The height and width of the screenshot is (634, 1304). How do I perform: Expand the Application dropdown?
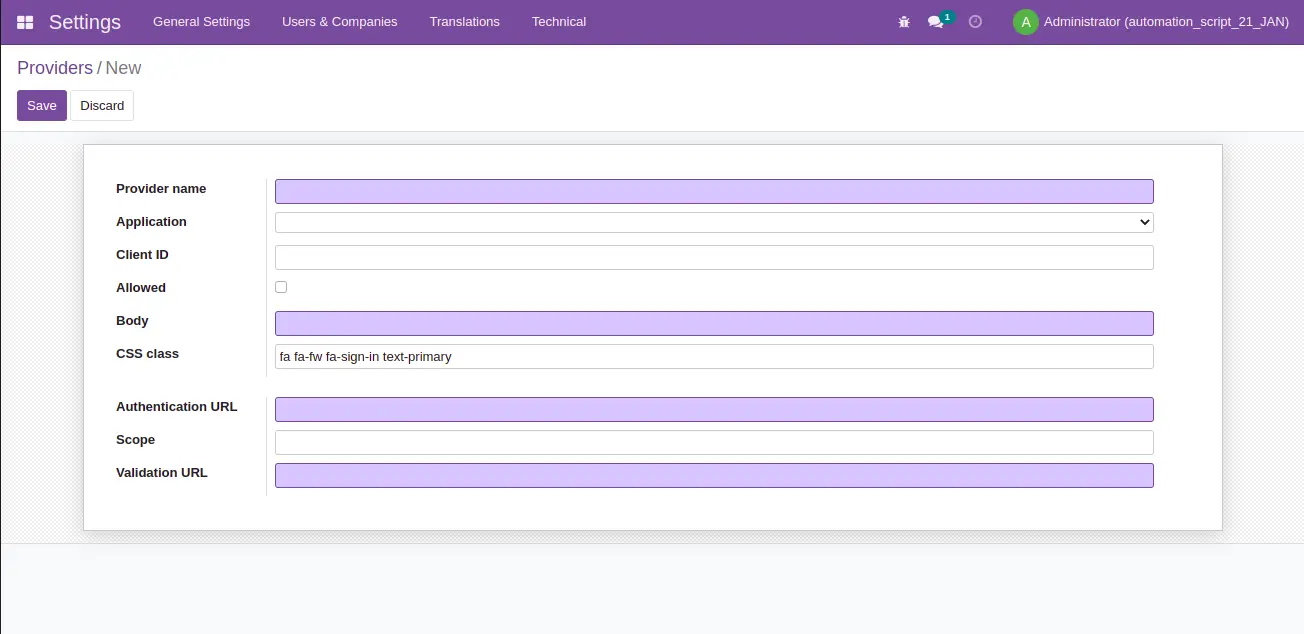[714, 222]
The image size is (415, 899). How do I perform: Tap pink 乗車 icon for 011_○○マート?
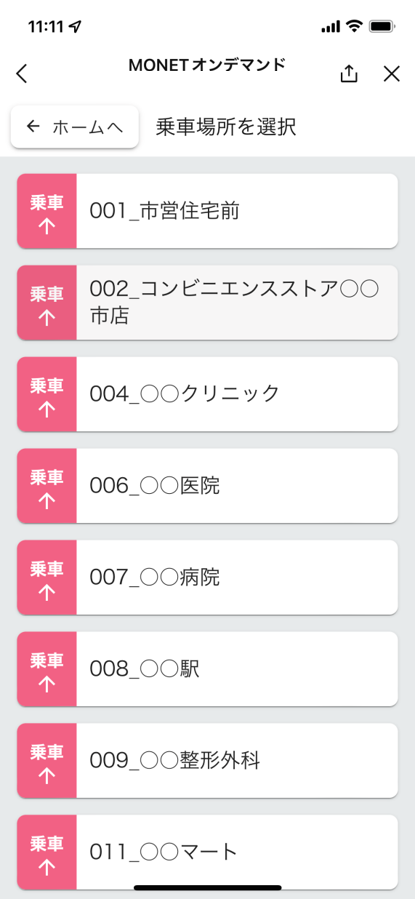[47, 852]
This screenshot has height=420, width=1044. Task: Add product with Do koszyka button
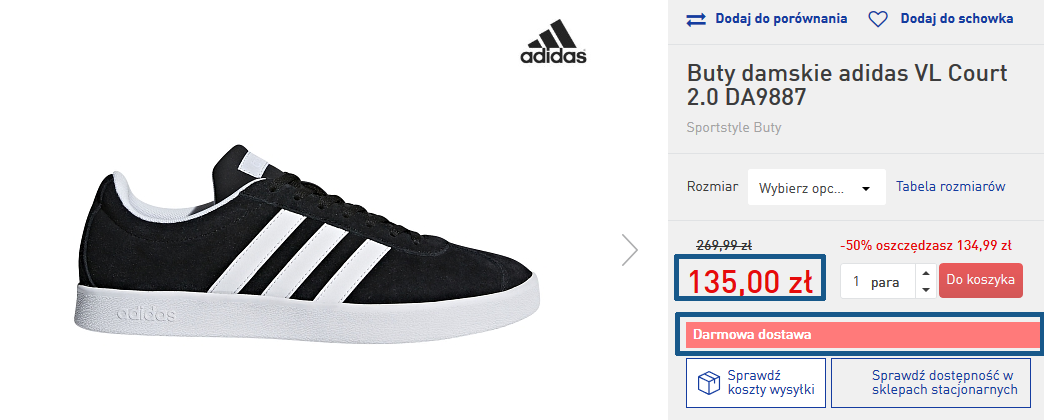[981, 280]
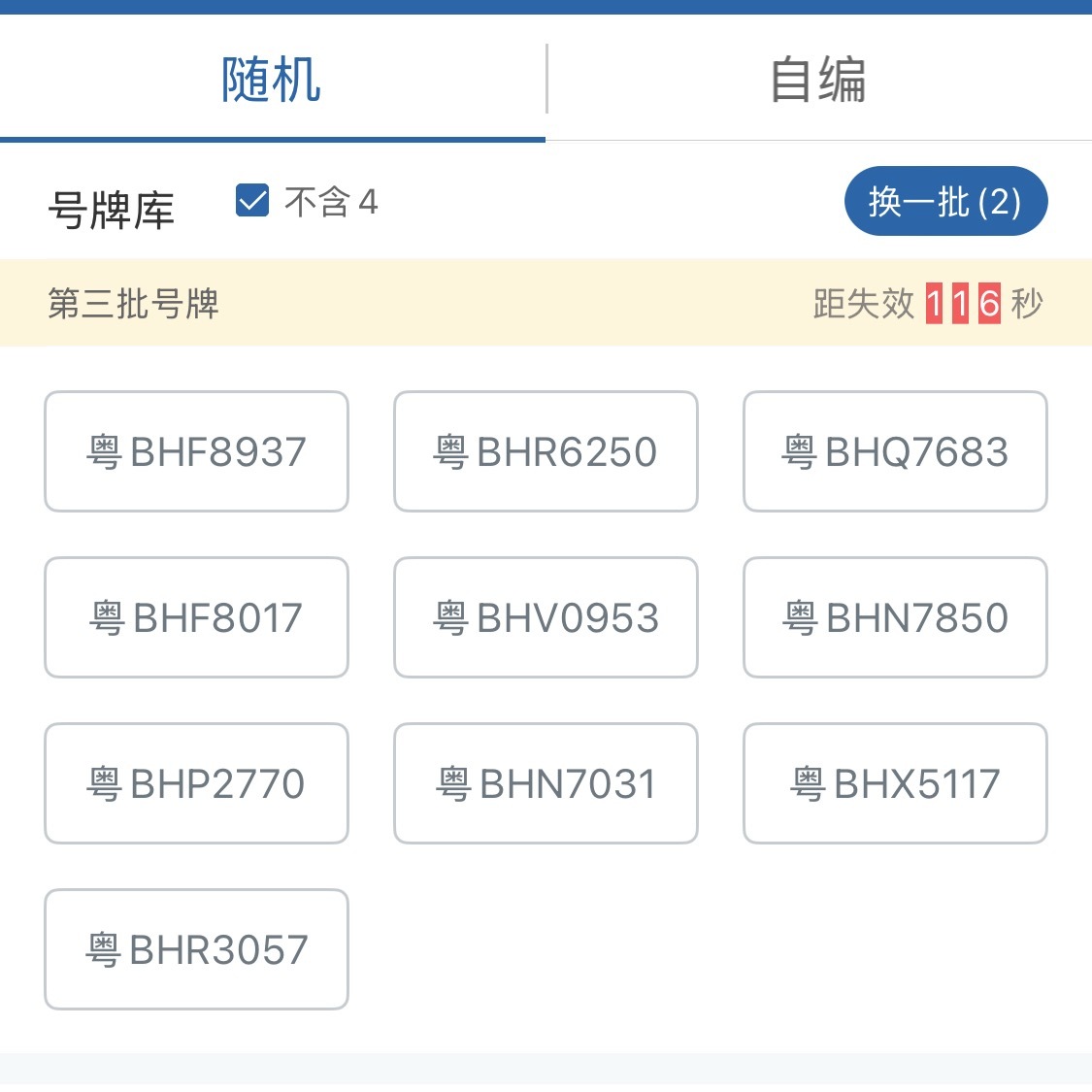Screen dimensions: 1092x1092
Task: Uncheck the 不含 4 checkbox
Action: (x=252, y=201)
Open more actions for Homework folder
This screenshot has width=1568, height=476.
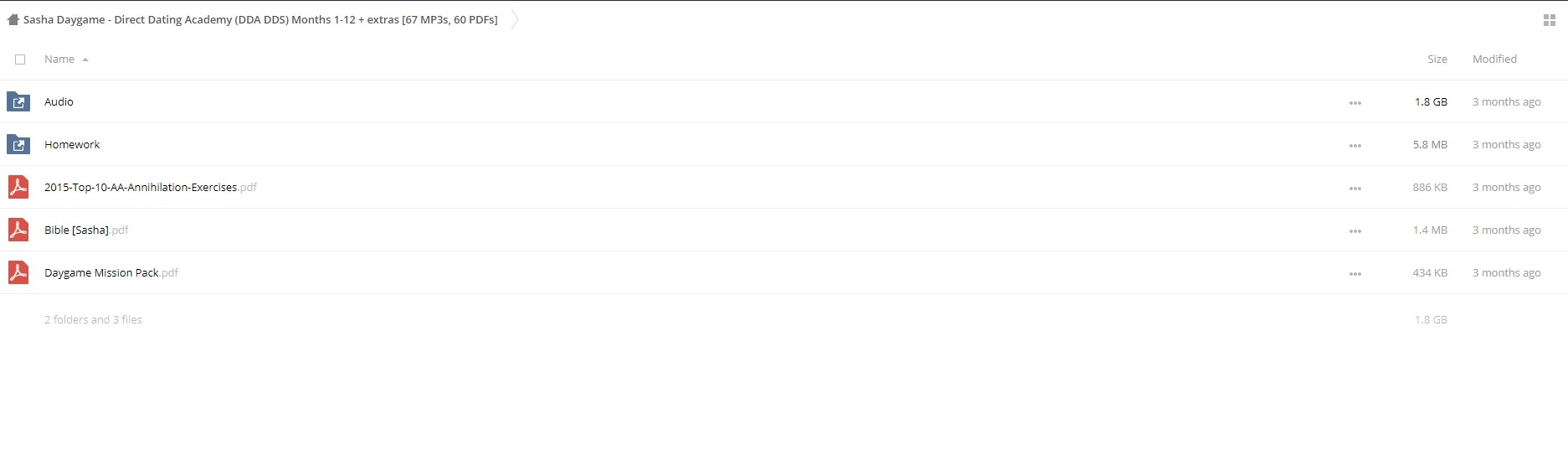click(1355, 146)
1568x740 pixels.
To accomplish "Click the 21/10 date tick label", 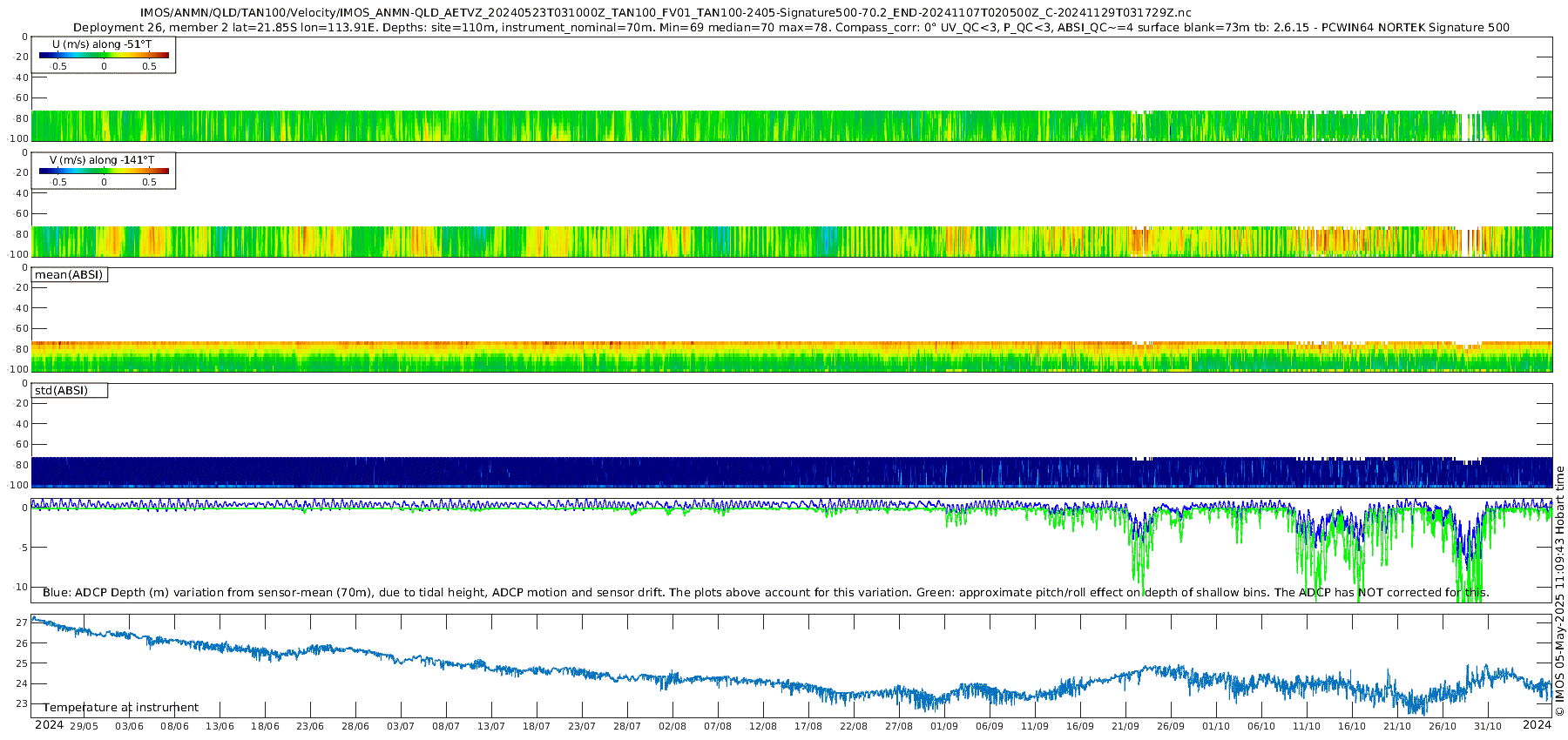I will point(1397,726).
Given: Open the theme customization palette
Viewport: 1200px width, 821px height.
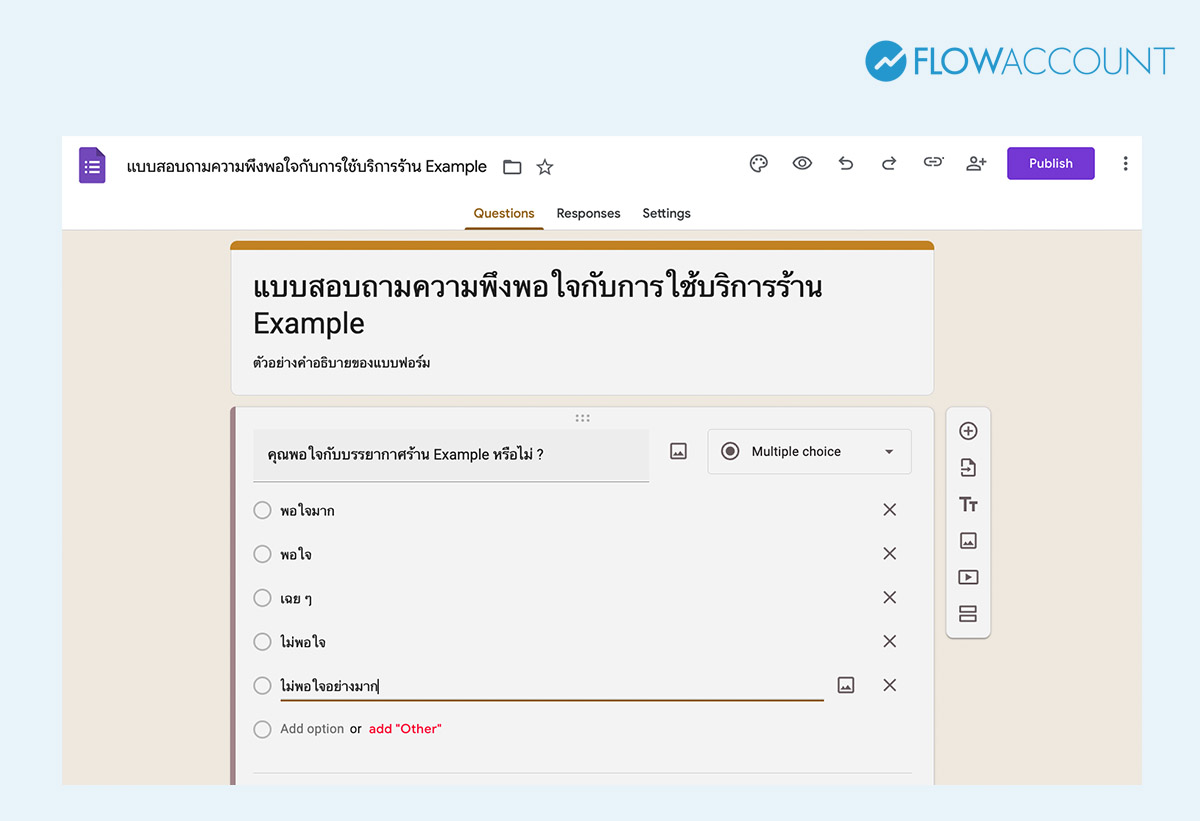Looking at the screenshot, I should pos(758,163).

══════

Task prompt - Using the material above, find each line that holds "Open" and copy that line.

Answer for this exercise -
Open more actions for Homework folder
Given: Open the theme customization palette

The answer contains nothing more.